Friday, November 30, 2007

Random

Ms ng is finally 21. hahaa.. she was so excited yesterday and keep asking me if there are any surprises planned by her friends. i made no comment to it then she didnt want to send me the pic of her bday party. LOL.

My family celebrated her birthday by going to genki sushi! lol.. well she wanted sushi and i was craving for my salmon sushi so we ended up at the The Forum outlet in town. this outlet is bigger den the one at marina square but i prefer the salmon sushi at marina square.. hahaa.. oh well doesn matter, got to eat it and tried some new sushi and a desert. the sushi is nice and my family agrees its nice. (: mayb shall upload the pic some other time.. haa.. Anway happy 21st to my darling sister. *muacks*

Just realise something today. ive been putting on weight over the past few months but its good in a way but bad also?LOL. good in the sense ive been severely underweight since young and have been trying to put on weight till sec sch days. haha. hmm my bmi has nv been in the healthy range till i came poly. and now that i just managed to reached the healthy bmi range, my girlfriends and family are telling me i look fat and should start lose weight? the irony..... i rmb the nurse during the health checkup in pri sch told my mom i should drink more milk.( a somewhat funny incident) probably ive got light bones and still have, comparing i have smaller bone structure den both my sis?! Anyway ive been a pale looking kid since young and still am. hmm i wonder why, comparing with both my sisters that they are healthier than me since babies... sheesh...

Been pondering alot, thinking far, far into the future but realistically of course.
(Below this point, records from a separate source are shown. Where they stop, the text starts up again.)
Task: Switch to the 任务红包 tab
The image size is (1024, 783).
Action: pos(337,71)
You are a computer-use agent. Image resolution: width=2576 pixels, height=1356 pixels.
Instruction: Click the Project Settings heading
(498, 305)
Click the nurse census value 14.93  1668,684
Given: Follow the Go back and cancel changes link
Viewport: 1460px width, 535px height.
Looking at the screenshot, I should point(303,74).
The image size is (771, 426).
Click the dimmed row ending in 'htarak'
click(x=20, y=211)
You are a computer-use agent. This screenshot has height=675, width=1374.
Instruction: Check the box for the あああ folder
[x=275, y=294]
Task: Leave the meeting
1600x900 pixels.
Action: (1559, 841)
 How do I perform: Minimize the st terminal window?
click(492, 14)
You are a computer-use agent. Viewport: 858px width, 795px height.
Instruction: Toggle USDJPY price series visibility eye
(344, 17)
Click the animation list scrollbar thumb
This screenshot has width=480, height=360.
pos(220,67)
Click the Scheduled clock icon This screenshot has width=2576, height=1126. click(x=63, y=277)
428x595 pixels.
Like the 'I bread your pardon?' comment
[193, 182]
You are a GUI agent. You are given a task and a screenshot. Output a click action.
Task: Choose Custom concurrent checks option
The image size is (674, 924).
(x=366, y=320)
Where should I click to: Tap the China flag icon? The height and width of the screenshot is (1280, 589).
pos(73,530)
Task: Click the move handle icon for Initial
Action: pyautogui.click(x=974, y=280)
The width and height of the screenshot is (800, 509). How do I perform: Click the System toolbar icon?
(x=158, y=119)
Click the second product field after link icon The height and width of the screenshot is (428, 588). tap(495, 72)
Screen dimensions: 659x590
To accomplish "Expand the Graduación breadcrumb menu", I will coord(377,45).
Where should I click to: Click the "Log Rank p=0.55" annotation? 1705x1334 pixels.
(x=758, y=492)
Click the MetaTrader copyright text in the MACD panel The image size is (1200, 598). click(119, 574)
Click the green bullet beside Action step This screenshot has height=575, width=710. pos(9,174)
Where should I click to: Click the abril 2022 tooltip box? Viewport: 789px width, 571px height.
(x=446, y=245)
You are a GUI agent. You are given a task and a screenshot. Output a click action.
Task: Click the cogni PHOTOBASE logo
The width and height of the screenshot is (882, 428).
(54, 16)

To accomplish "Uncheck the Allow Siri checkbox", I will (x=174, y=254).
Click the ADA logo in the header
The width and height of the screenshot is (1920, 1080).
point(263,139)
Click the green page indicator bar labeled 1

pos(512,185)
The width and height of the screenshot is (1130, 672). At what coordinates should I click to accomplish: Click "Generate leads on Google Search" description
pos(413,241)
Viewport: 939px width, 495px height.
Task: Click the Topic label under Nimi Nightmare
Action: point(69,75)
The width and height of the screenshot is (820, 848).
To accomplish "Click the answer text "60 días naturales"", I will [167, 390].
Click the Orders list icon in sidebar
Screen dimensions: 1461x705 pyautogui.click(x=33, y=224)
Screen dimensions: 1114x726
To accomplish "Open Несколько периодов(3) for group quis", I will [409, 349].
All the thoughts of many issues that could leave u feeling lost. hmm in a way its scary to know so much about one's health, diseases and all. becoming more health conscious is good but will i regret entering this profession..? i doubt so but its scary. shall not bother to explain why though i guess u might think wrongly..

hmmm.. its sad to know what ppl treat you for and they admiting it themselves without realising the effect of it. actually i know it all the while without them telling and admitting it to me. But i dunno how to say 'no' which some friends tell me i should be firm and all.. hmm shall stop whining already and shall keep those thoughts to myself and part of it with dp. thanks dp, i know i can depend on u (comforting to know) but still i feel i gotta say sorry.